CVE-2025-21670: 
Linux Kernel vulnerability analysis and mitigation

CVE-2025-21670 is a vulnerability in the Linux kernel affecting the vsock/bpf subsystem, discovered in January 2025. The issue occurs when core functions are called without a properly assigned transport, specifically after a failed connection attempt. This vulnerability affects Linux kernel versions from 6.4 through 6.13-rc7 (NVD).

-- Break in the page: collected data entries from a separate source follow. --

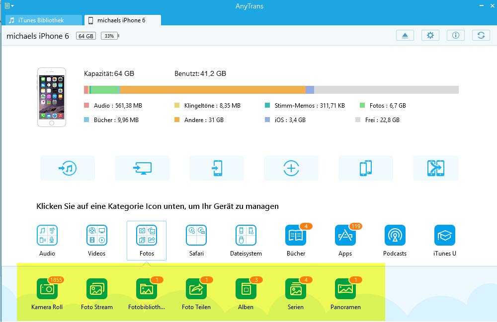497x322 pixels.
Task: Open the Dateisystem category
Action: click(246, 235)
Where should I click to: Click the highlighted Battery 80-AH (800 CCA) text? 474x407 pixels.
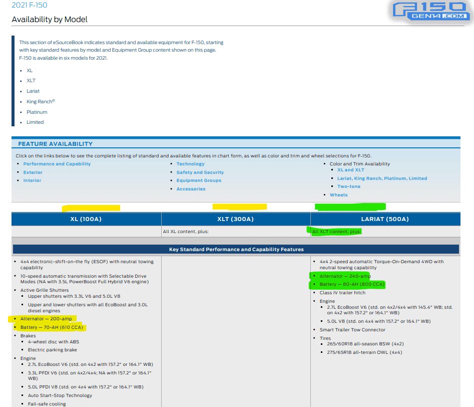coord(352,284)
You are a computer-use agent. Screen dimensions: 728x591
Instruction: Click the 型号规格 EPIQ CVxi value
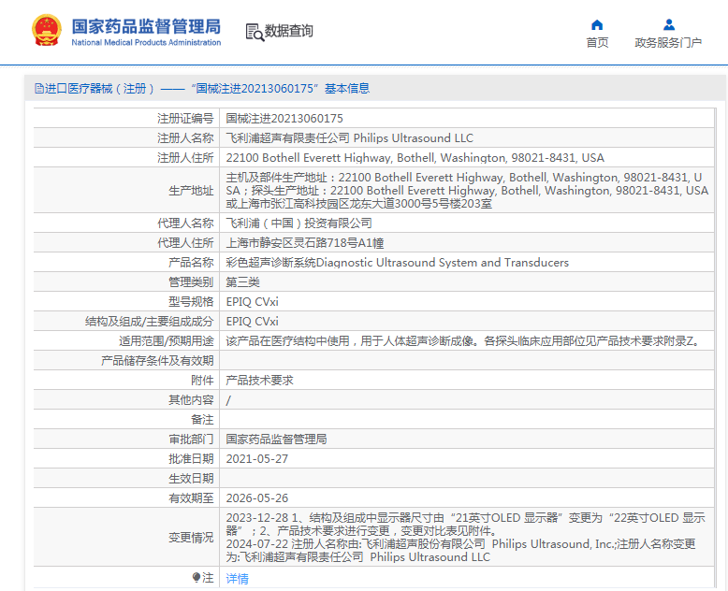(253, 302)
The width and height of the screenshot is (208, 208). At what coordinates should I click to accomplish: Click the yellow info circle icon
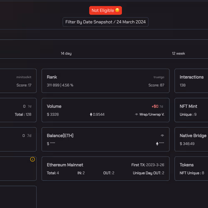pos(32,159)
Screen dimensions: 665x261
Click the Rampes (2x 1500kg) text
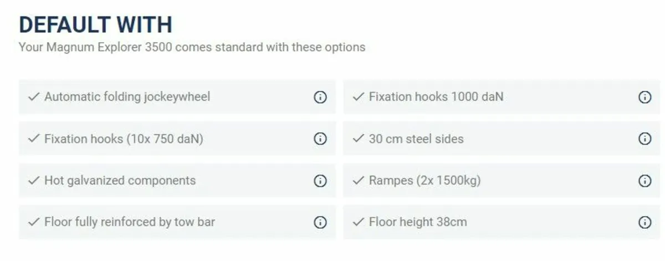click(x=425, y=181)
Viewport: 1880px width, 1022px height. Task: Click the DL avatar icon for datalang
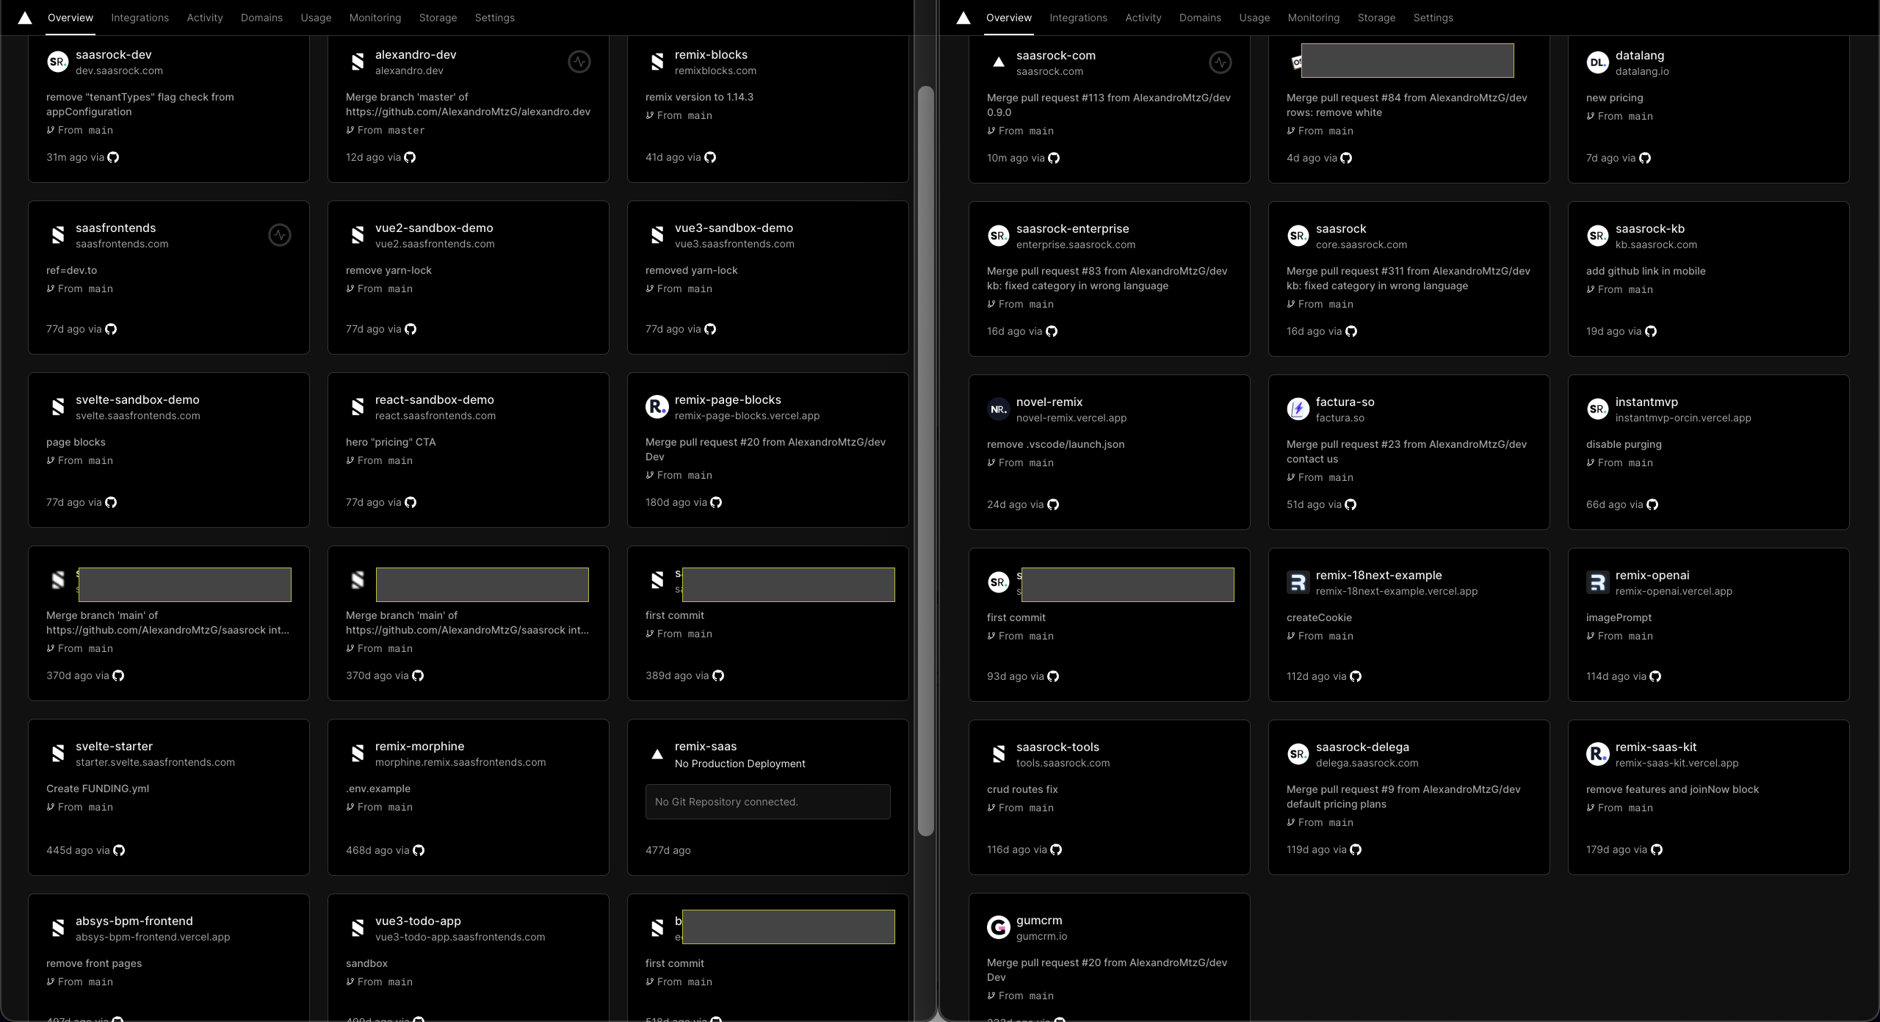pos(1598,63)

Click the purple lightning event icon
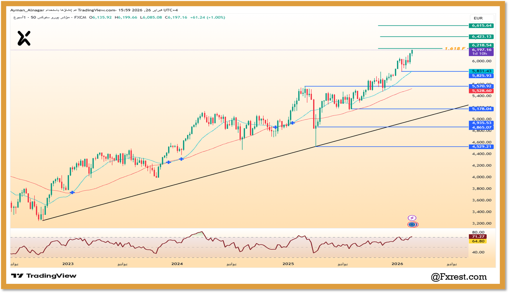(412, 218)
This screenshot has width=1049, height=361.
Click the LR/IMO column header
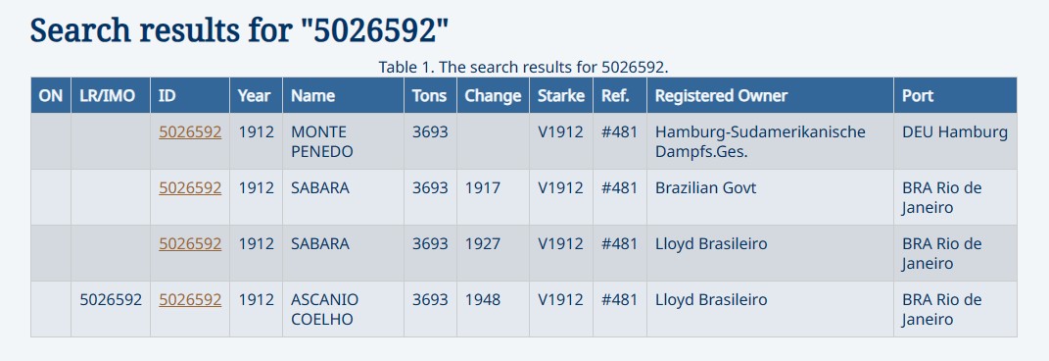[111, 96]
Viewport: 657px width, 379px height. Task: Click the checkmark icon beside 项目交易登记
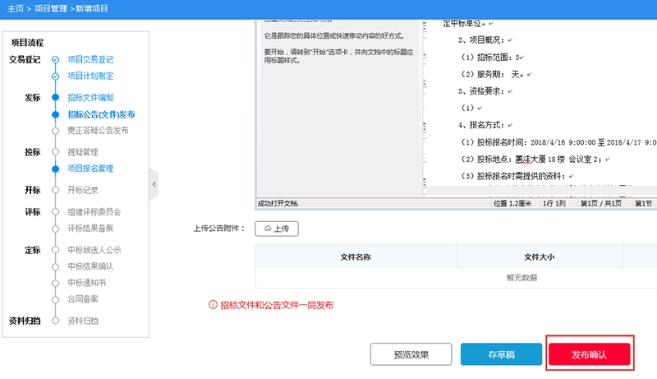point(55,60)
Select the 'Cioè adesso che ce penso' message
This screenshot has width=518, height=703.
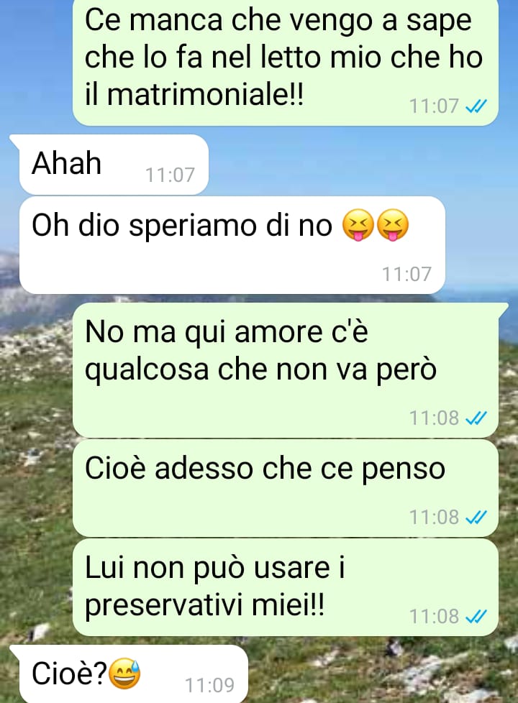[286, 488]
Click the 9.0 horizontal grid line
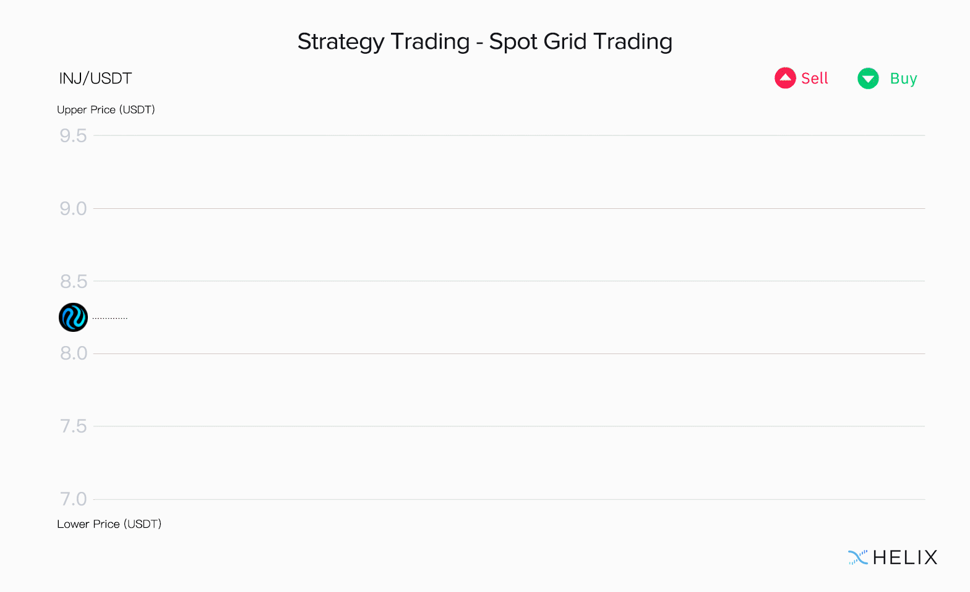Screen dimensions: 970x592 (509, 208)
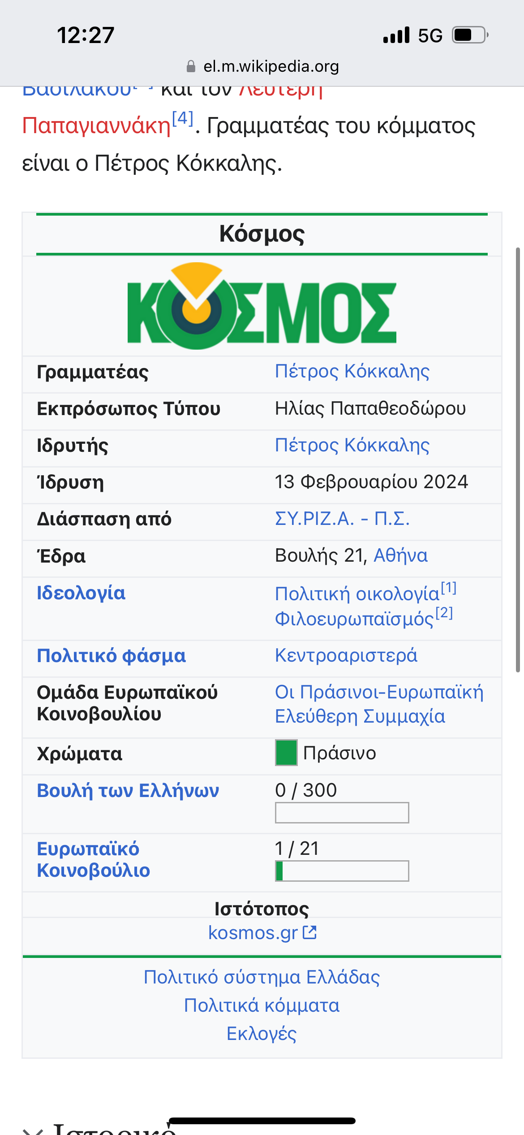
Task: Open footnote reference [4]
Action: tap(183, 118)
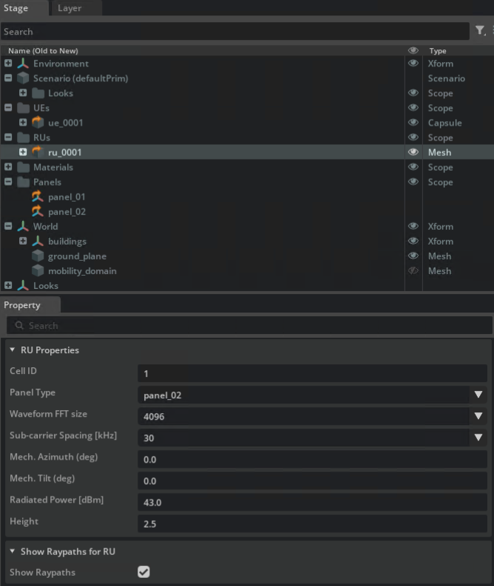Viewport: 494px width, 586px height.
Task: Click the Scenario defaultPrim cube icon
Action: coord(23,78)
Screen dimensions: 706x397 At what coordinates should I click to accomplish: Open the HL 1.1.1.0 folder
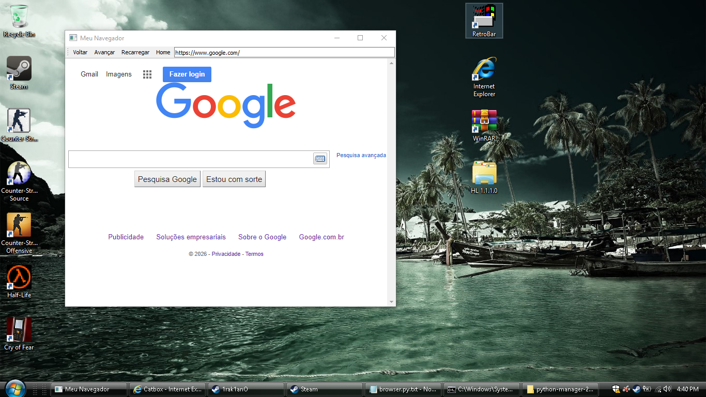click(x=484, y=174)
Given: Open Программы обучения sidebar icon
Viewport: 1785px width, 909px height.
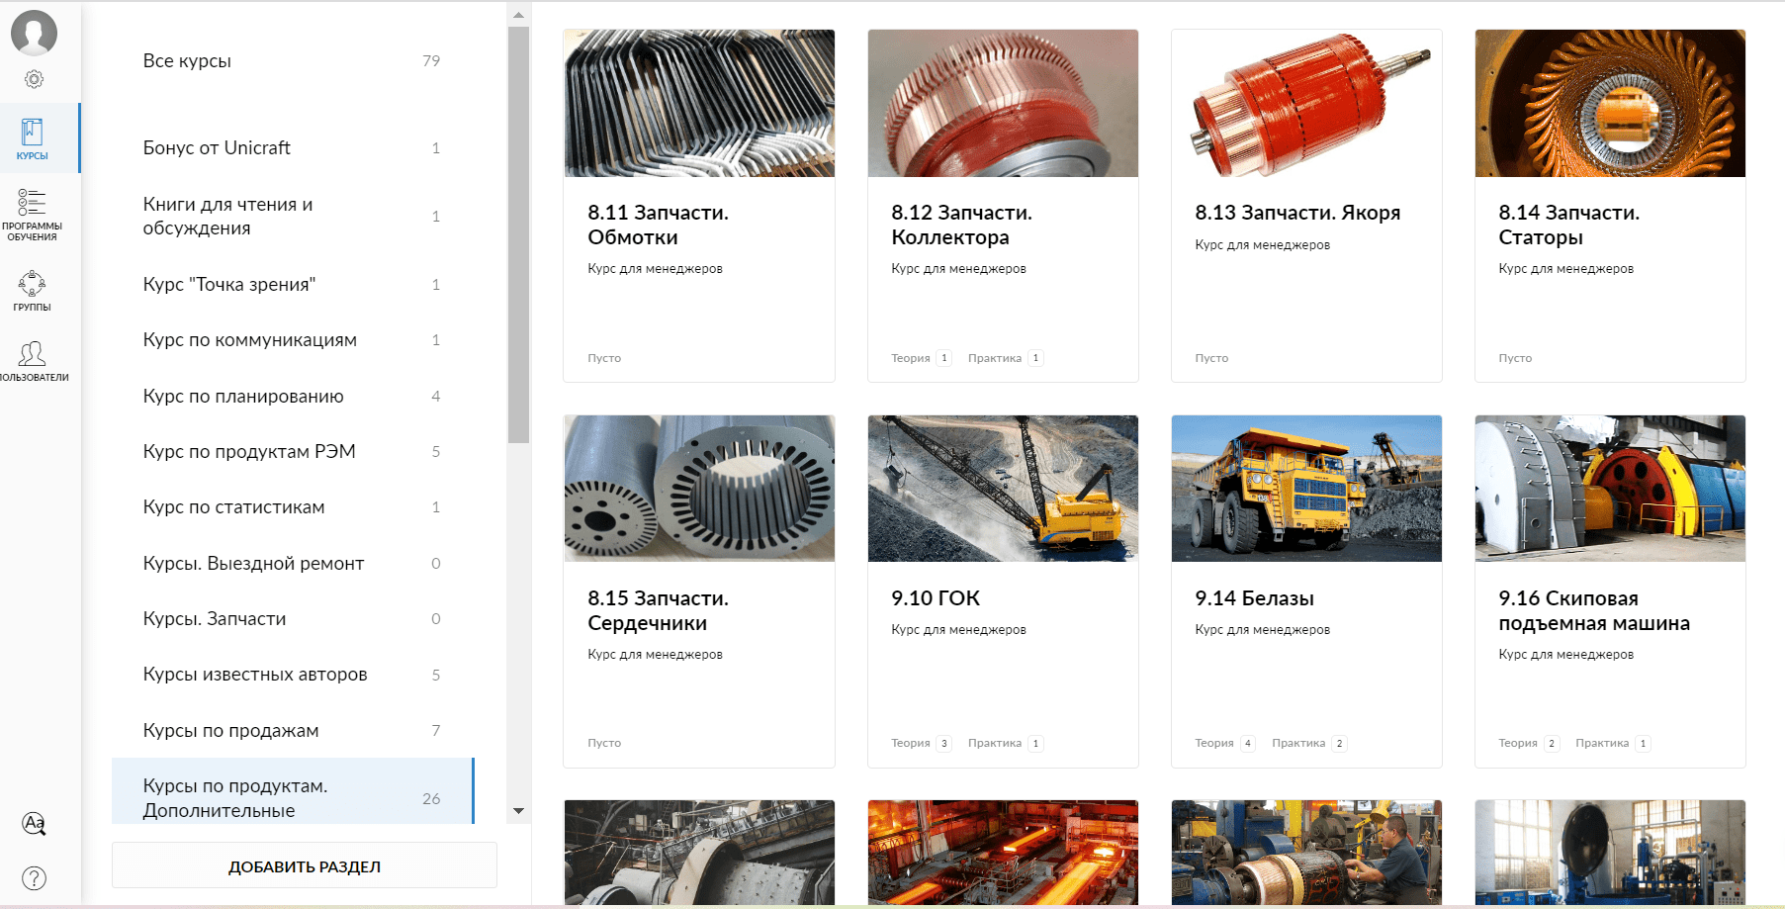Looking at the screenshot, I should pyautogui.click(x=33, y=215).
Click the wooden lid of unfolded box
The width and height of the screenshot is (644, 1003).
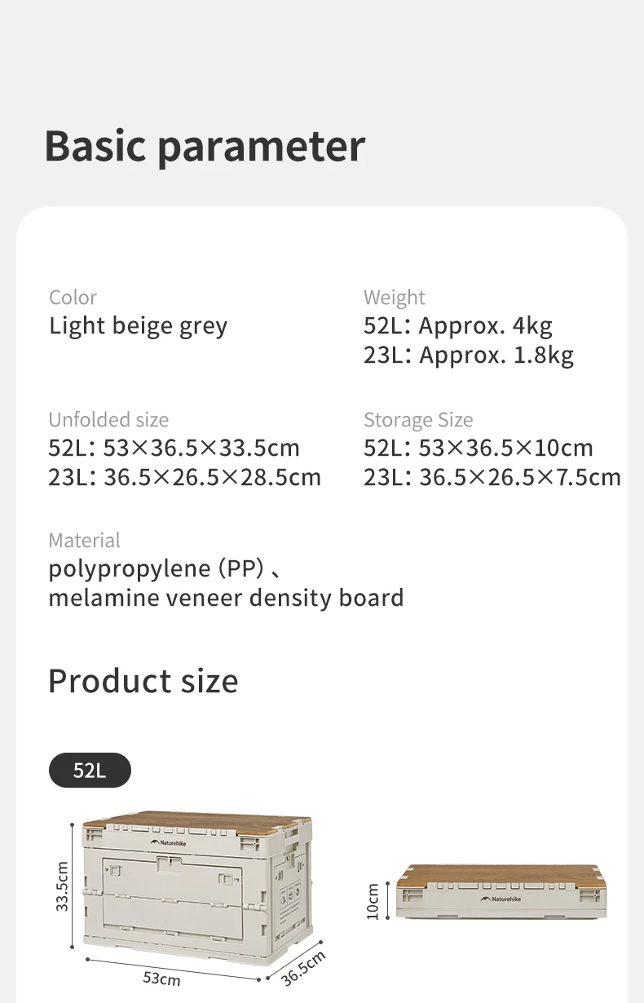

The vulnerability is a NULL pointer dereference in the vsock/bpf subsystem of the Linux kernel. It occurs when certain core functions are called without checking if the transport has been assigned, particularly after a failed connect() operation. The issue manifests in the vsockbpfrecvmsg() function, where vsk->transport might be NULL, leading to a kernel NULL pointer dereference at address 0x00000000000000a0. The vulnerability has been assigned a CVSS v3.1 base score of 5.5 (Medium) with vector AV:L/AC:L/PR:L/UI:N/S:U/C:N/I:N/A:H and is classified as CWE-476 (NULL Pointer Dereference) (NVD, Kernel Patch).

When exploited, this vulnerability can cause a kernel crash through a NULL pointer dereference, leading to a denial of service condition. The impact is limited to availability, with no direct effects on confidentiality or integrity of the system (NVD).

The vulnerability has been fixed in the Linux kernel through a patch that adds an early return check if the transport is not assigned in the vsockbpfrecvmsg() function. The fix has been implemented across multiple kernel versions through backporting. Users are advised to update to patched kernel versions (Kernel Patch).